Coming into your own

“With every fight of my career I was always considered the underdog. I was always the one with less fights. I was always the one who was less known or the other girl had beat reputable people. I’ve never really looked at it that. I’ve beat top level girls from the beginning. Casey Noland, Barb Honchak, some established names and some established women. What’s happening now is that people are starting to look at the names I’ve fought recently and using that to gauge.”

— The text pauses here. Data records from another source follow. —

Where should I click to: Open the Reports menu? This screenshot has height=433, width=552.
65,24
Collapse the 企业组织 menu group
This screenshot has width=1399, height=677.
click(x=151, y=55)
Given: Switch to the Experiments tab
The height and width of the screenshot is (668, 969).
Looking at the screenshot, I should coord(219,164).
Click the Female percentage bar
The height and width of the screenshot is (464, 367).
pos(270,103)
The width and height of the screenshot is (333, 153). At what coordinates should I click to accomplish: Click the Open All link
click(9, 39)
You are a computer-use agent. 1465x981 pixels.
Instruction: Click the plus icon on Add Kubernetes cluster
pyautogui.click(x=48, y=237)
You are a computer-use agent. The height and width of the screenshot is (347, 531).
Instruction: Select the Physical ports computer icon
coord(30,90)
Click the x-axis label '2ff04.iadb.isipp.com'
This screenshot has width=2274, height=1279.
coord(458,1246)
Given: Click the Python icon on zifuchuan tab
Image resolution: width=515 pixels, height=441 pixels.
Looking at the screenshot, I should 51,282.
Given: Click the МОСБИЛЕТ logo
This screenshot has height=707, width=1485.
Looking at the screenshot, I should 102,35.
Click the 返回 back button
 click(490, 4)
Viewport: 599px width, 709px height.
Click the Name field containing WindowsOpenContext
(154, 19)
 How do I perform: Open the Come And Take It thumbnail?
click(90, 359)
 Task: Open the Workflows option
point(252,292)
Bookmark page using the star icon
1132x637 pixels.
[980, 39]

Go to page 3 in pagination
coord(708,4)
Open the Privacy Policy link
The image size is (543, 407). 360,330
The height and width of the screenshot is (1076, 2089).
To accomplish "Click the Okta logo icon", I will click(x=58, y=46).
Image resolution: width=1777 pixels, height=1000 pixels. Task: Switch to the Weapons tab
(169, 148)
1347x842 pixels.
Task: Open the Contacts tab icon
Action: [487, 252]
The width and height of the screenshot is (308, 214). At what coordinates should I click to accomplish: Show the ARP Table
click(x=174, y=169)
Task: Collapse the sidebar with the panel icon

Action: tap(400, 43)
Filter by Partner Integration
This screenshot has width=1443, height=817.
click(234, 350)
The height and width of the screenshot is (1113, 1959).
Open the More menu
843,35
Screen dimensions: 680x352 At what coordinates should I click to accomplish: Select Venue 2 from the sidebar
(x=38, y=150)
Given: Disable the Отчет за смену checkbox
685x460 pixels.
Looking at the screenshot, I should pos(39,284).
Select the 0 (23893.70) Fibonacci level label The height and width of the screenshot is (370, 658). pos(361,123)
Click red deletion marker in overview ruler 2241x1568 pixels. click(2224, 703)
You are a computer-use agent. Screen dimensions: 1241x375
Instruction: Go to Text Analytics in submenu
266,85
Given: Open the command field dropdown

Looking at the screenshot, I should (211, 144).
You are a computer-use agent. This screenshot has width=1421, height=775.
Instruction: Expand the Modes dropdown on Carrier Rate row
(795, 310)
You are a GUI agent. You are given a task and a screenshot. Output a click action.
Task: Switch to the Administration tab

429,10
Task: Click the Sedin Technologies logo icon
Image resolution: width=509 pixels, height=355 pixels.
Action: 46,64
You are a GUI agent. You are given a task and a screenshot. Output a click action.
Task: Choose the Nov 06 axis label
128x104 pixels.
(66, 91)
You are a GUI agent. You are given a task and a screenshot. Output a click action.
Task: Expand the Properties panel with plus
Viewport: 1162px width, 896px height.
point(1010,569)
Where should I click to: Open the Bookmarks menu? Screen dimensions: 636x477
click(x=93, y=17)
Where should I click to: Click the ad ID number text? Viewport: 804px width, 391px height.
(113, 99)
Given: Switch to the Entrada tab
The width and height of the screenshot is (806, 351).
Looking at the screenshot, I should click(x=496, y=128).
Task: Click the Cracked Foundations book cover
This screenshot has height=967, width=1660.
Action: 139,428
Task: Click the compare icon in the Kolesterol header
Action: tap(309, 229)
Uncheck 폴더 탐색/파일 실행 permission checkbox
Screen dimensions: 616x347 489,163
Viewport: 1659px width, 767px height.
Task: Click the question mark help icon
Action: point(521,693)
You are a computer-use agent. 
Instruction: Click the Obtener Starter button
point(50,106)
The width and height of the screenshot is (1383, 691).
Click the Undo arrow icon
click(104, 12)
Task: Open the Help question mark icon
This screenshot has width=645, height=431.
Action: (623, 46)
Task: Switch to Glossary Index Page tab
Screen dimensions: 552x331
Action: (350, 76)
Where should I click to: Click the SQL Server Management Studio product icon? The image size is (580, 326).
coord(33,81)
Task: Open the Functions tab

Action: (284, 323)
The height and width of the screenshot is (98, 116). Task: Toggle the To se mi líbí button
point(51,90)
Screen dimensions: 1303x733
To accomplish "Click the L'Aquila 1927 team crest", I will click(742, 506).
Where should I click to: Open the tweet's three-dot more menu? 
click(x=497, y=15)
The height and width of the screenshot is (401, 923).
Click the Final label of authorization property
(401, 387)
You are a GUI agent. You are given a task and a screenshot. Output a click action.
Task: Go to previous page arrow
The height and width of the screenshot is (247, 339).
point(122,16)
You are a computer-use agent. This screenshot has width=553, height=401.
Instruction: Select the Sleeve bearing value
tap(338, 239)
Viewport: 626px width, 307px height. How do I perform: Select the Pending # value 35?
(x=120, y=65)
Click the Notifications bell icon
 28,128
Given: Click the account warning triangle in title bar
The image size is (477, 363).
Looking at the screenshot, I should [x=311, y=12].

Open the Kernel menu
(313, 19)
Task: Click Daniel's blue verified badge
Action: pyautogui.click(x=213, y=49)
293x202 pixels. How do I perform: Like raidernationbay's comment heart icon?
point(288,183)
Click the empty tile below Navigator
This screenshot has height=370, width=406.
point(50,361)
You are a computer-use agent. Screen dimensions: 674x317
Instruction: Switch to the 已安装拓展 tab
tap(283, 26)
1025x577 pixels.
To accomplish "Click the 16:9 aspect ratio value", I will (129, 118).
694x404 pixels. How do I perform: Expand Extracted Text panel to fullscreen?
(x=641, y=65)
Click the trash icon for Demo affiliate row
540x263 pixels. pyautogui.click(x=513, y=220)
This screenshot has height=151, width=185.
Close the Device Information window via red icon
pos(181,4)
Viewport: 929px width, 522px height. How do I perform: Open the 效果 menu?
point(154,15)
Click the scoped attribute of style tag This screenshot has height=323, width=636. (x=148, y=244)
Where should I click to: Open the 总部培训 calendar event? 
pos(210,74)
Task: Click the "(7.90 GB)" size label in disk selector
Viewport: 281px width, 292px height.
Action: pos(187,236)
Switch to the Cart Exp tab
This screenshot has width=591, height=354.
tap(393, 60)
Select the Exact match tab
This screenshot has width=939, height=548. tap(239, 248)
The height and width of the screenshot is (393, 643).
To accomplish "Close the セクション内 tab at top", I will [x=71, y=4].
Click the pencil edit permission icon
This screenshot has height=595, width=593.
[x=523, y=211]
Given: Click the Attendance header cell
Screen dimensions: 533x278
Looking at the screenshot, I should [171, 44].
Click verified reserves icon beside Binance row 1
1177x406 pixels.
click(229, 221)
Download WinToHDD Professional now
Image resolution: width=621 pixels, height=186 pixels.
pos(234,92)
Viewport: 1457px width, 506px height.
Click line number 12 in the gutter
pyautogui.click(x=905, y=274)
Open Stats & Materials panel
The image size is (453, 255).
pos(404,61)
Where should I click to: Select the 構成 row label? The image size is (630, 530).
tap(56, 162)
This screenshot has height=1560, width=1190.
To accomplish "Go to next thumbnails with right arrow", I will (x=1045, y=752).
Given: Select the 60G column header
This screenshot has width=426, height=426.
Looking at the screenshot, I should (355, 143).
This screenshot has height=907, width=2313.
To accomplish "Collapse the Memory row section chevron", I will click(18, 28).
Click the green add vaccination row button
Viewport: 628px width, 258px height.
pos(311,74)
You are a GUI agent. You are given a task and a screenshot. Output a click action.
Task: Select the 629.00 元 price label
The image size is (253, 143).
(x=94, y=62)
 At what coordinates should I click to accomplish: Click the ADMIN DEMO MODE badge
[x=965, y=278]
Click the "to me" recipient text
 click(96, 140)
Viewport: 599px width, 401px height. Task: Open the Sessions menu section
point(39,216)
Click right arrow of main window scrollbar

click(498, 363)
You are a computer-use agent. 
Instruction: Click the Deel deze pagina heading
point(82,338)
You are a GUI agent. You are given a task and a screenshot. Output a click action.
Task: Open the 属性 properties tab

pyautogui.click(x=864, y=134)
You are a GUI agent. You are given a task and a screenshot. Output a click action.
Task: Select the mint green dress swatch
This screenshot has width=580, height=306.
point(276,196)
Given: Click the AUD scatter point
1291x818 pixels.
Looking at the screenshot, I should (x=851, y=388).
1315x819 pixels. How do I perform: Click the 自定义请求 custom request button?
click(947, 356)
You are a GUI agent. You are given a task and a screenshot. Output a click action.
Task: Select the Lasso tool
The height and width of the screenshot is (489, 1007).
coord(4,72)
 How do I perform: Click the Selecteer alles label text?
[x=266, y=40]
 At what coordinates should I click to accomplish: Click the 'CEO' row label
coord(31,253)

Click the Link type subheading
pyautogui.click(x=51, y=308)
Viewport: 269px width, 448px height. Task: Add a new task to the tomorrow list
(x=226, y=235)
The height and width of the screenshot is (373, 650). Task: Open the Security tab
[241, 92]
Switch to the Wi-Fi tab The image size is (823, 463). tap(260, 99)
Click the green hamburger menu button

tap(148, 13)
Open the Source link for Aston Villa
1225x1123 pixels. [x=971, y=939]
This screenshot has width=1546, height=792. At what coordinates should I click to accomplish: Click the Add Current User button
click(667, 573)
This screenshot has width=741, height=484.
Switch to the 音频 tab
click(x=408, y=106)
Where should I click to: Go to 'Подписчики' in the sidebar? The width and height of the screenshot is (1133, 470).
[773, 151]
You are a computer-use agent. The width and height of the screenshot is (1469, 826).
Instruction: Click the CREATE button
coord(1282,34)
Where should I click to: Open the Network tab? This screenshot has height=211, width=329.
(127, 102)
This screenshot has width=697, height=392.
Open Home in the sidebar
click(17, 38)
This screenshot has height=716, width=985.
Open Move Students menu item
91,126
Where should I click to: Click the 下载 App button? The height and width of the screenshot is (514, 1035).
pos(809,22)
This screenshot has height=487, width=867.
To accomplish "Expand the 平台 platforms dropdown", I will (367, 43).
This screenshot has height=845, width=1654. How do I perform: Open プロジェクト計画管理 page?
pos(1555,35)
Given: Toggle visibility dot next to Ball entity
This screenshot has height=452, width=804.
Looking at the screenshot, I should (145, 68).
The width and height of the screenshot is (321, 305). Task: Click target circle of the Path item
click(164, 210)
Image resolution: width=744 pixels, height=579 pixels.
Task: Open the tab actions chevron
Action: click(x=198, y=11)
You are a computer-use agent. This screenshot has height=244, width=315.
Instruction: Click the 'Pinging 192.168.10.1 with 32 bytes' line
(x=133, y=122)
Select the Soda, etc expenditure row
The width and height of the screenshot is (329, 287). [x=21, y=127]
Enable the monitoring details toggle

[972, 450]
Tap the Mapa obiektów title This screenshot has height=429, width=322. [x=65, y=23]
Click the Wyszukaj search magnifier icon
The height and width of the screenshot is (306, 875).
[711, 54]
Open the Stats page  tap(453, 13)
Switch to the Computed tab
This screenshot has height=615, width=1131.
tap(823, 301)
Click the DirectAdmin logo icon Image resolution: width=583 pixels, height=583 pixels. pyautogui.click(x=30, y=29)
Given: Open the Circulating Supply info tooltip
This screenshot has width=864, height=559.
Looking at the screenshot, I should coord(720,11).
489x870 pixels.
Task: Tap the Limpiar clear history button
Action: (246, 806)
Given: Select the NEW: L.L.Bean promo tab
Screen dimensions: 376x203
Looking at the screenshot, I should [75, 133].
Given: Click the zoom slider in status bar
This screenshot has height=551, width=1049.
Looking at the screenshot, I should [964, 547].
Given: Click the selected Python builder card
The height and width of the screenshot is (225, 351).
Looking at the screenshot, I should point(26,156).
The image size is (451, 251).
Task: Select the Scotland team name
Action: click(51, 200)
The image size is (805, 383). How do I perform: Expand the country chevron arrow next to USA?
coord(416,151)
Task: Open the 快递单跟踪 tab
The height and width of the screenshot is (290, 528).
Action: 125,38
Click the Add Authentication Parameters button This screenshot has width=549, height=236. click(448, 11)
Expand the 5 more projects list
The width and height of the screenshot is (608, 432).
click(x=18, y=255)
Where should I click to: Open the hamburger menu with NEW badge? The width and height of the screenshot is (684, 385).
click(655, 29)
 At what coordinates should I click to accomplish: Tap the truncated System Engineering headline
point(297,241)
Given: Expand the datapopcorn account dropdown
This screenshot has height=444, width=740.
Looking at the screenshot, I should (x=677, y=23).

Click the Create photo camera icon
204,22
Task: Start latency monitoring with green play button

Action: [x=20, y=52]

Bellator release leads to more options

“I was starting to get super nervous. I had only fought once that year. I was like, what’s going on? I was worried they weren’t going to fight me. We put the pressure on Bellator and they have a clause in their contracts that says they have to keep fighters active every six months. It was shortly after we poked the bear a little bit that they came back with the statement that they were going to release all of their females … When we finally got it official that we were going to the UFC my whole entire support team was excited. It was exciting to see how happy everyone else was around me for me. I was like, this is why I do this, to make the people around me smile.”

On this season’s TUF

“I think the show is awesome and it really helps shed a lot of light on women’s MMA. I think it is going to help people believe that these females are fighters. They have heart and they are ready to fight and to throw down. I think it gives people the sense that females don’t have to look a certain way, they aren’t a certain kind of way, if they want to fight, they fight.”

Weight change

Going to 115 would be like cutting off a leg. It could not and would not happen for me. People think that I have an easy cut down to ’25 but I never have. I’m currently walking around at 145 or 150 and I’m not like a slob. I felt like all of these years fighting at 125, I was fighting on fumes and fighting on heart. Now, going to 135, I feel like I’m fighting on heart and a full gas tank. I feel like I’m fighting on my natural ability. I’m tired of cutting 10 pounds of water weight a week before a fight. I’m excited to fight on a full stomach.”